The German government and the banking industry had announced Monday a 35-billion-euro ($50-billion) set of guarantees to enable HRE to resume short-term lending.
Munich-based HRE said it was assessing the impact on its various divisions Saturday and seeking alternatives.
The original bail-out required short-term credit of 15 billion euros and rolling long-term re-financing into the second half of next year totalling 35 billion euros.
Two German newspapers set to appear Sunday quoted unnamed sources saying major banks were backing away from the deal after taking a closer look at HRE's problems.
The Welt am Sonntag said an inspection by Deutsche Bank, Germany's biggest bank, had revealed HRE needed far more money short term than set out in the plan.
The paper said the shortfall to the end of the year was up to 50 billion euros and to the end of 2009 it was 70-100 billion euros.
Several hours before the HRE announcement, the Frankfurter Allgemeine Sonntagszeitung distributed a news report to other media that the HRE bail-out was unravelling, with other banks wary of chipping in money.
The bail-out plan had apportioned a loan requirement of 15 billion euros to other banks and 20 billion euros to the Bundesbank, the German central bank.
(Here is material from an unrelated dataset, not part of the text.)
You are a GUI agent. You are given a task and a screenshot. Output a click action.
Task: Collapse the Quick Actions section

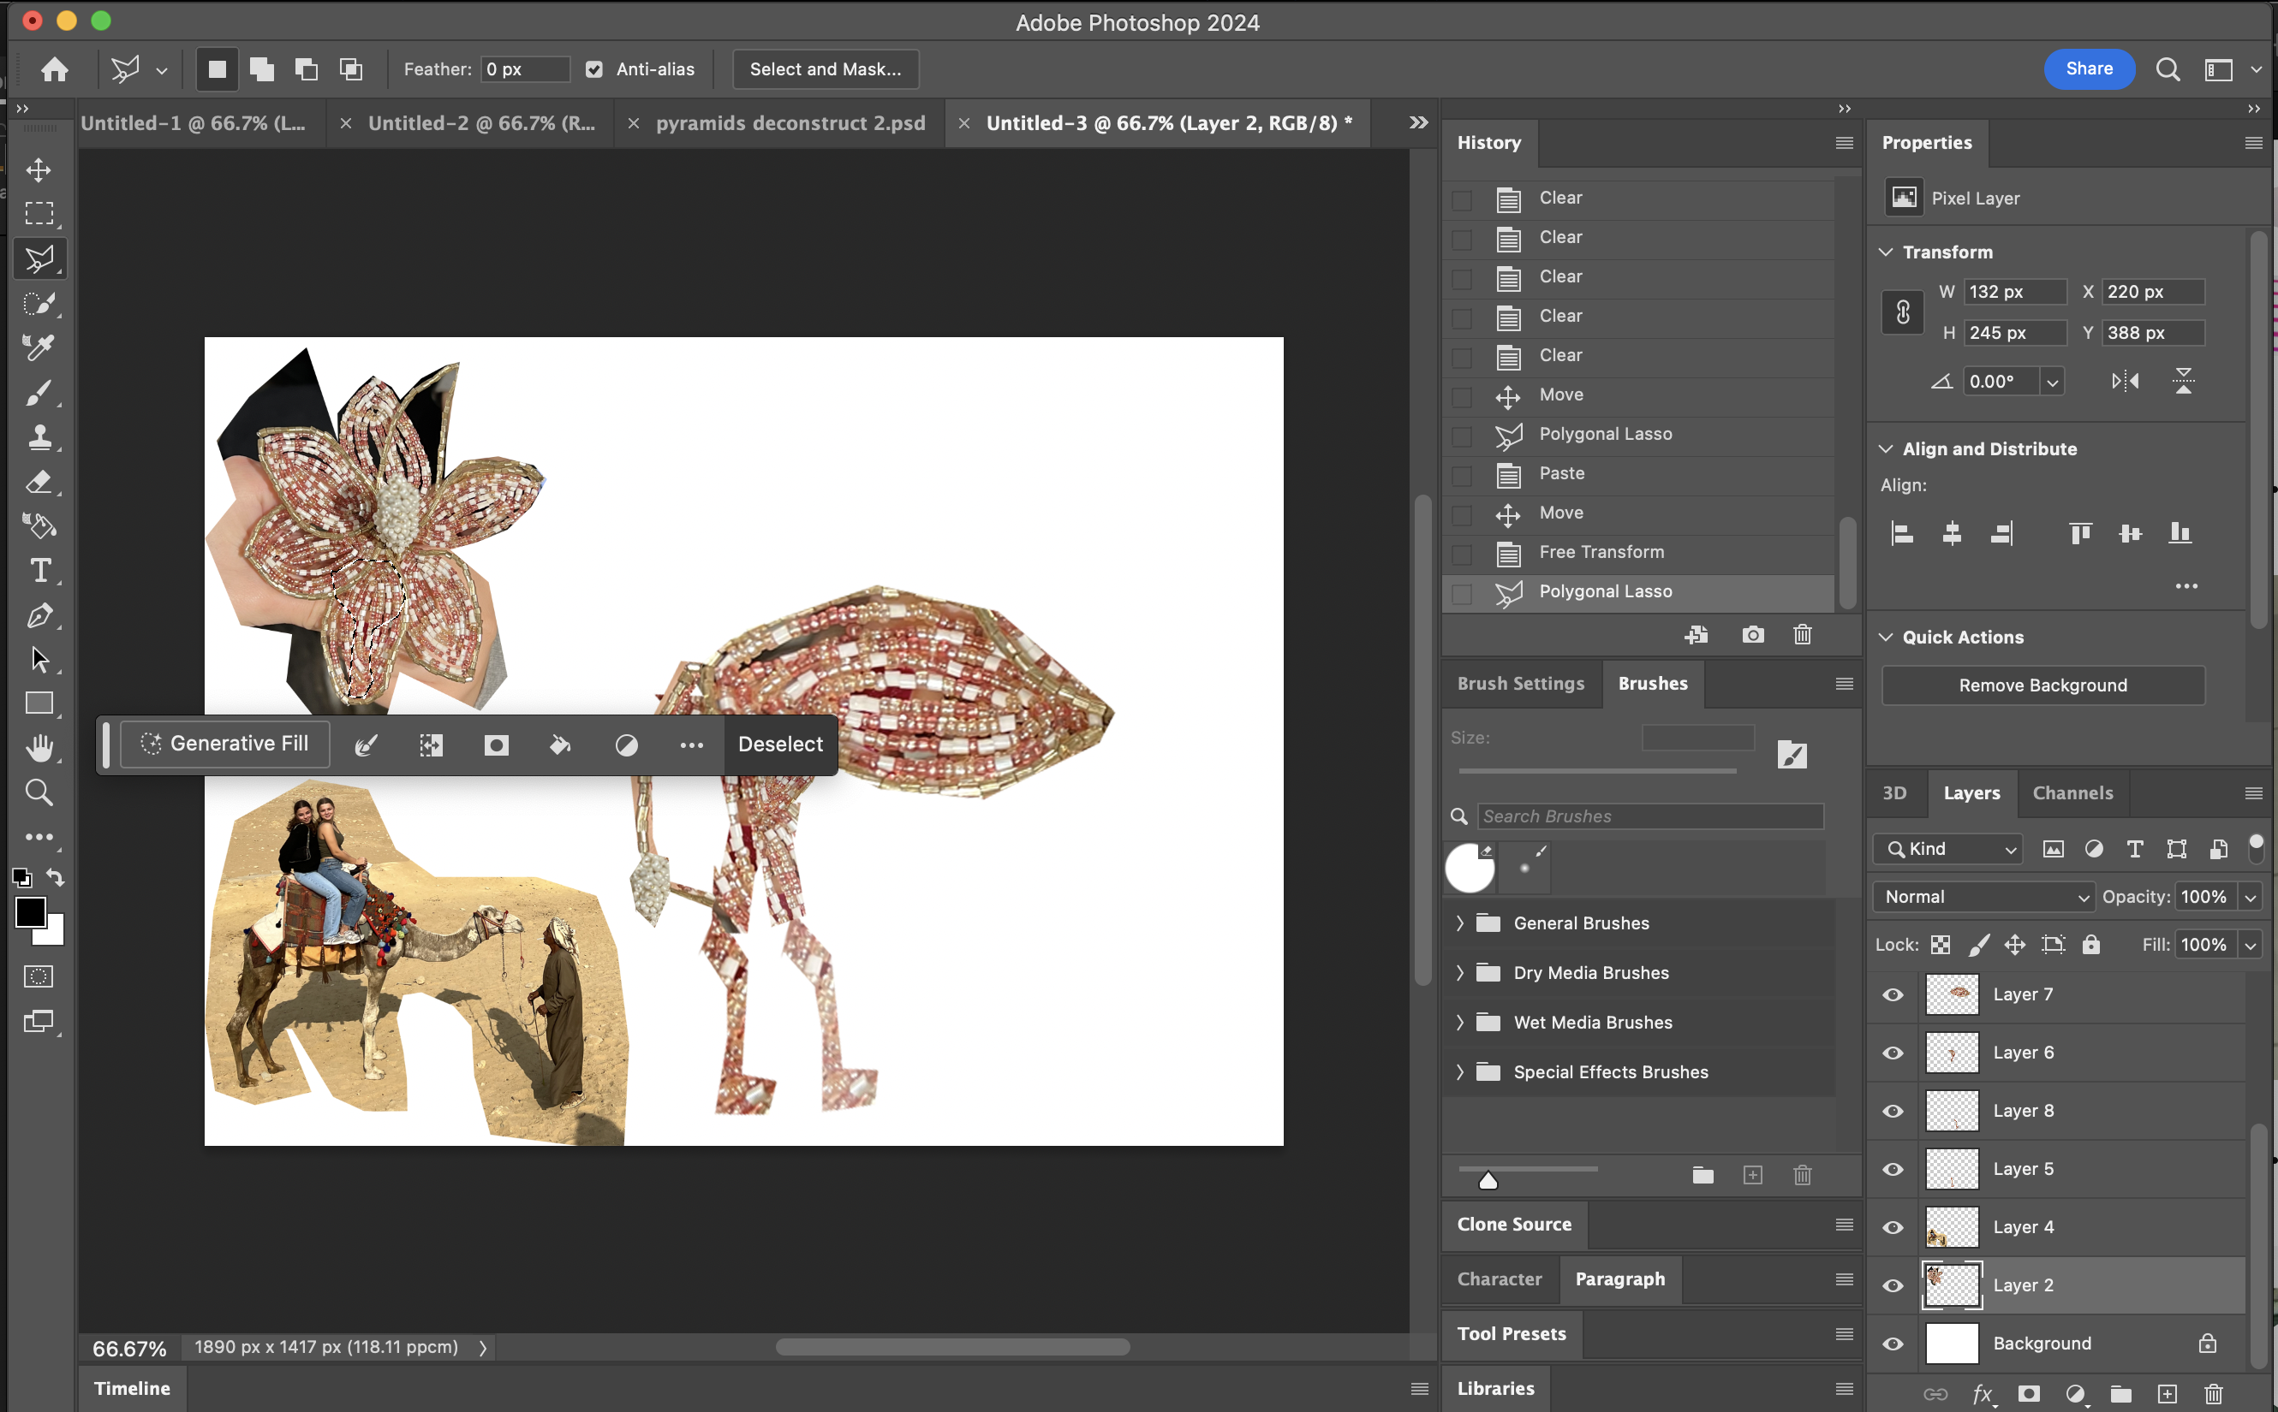[1886, 637]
The guarantees backing the total were differently apportioned, with the German federal government playing backstop for 26.5 billion
euros of the total and the finance industry giving its word for 8.5 million euros.
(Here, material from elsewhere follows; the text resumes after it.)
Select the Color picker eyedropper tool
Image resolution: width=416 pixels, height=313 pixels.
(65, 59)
The bail-out has caused political controversy in Germany, with some opposition groups questioning why the government is risking taxpayers funds to save HRE.
Berlin has insisted HRE might recover and the federal guarantees might cost it nothing at all.
Tense negotiations had continued till Friday before the parties said the guarantees were all in place, but even then a HRE spokesman said early Saturday the agreement had not yet been signed.
Welt am Sonntag said the financial institutions had warned they would not contribute more than agreed. Some analysts said the manoeuvring was a way of putting pressure on the government to give a bigger guarantee.
Sources linked to the talks said the industry had initially demanded that Berlin simply nationalise HRE, as the US did to Fannie Mae and Freddie Mac and Britain did to Bradford & Bingley.
Welt am Sonntag said Deutsche Bank disclosed HRE's graver shortfall Friday night during a telephone conference with bank chiefs and the two German regulatory bodies, BaFin and the Bundesbank.
HRE's main problems are at its Depfa unit, which has its main office in Dublin, Ireland.
Depfa's business involves rounding up short-term money to lend long-term, typically to municipalities. The banking crisis meant Depfa could no longer obtain such funds.